On rit de ce mot rapide, et le roi plus que d’autres, qui savait son héritier dénué de toute impatience de ce côté.

En visitant le Bec-Hellouin, François Ier entendait rendre hommage à son nouvel abbé commendataire, Jean Le Veneur, évêque de Lisieux et, par ailleurs, abbé du Mont-Saint-Michel. C’est ce prélat, symbole de la fidélité du haut clergé à la dynastie, qui lui avait sauvé sa couronne, dix ans plus tôt, en violant le secret de la confession pour dénoncer les projets félons du connétable de Bourbon5. Depuis lors, honneurs et prébendes avaient plu sur les épaules du pieux délateur, à commencer par la barrette de cardinal.

Pendant toutes ces années, Mgr Le Veneur était demeuré proche de la sénéchale de Brézé ; cela ne l’empêchait nullement d’entretenir avec le grand amiral des relations d’autant plus chaleureuses qu’elles se nourrissaient d’un intérêt partagé pour les expéditions maritimes et l’appel des ports lointains. L’un des protégés du cardinal était un navigateur de Saint-Malo, Jacques Cartier, rentré six mois plus tôt d’un voyage au-delà de Terre-Neuve – un périple à la conquête de nouvelles côtes, dont il avait rapporté, humblement, deux jeunes sauvages et beaucoup d’espoir.

— Que ne ferait-on pour vous être agréable ? murmura Philippe Chabot à l’oreille de son hôte.
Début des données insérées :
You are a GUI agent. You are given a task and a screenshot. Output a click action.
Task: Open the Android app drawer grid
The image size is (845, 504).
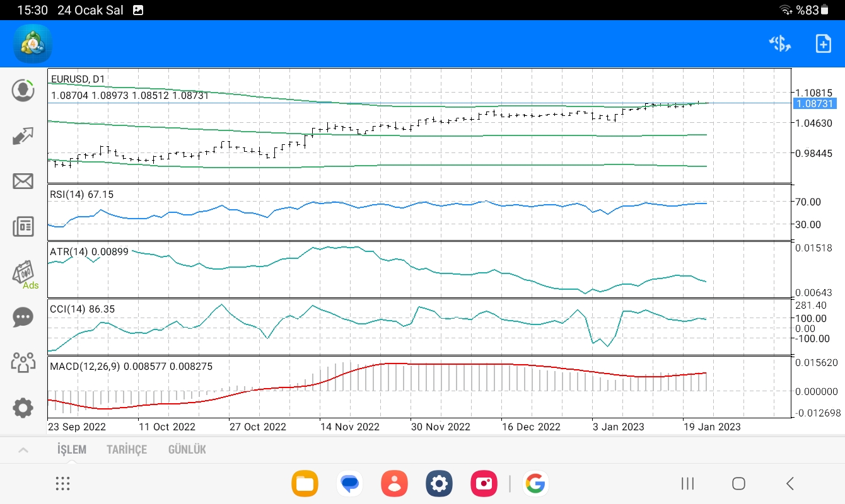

— Le fait est que vous m’êtes souvent dévoué, reconnut le cardinal.

— J’ai là, dans mes bagages, le projet d’une lettre patente6, offrant à votre Malouin les moyens d’une autre expédition vers les Indes, par l’océan de l’Ouest !

— Dieu soit loué ! Pour sûr, vous m’êtes agréable ; cependant...

Le prélat plongea son clair regard dans celui, toujours fuyant, du grand amiral de France.

— Cependant, c’est d’abord au roi que vous rendez service.

— Je rends service à tout le monde, reprit l’autre. C’est ce qui me perdra !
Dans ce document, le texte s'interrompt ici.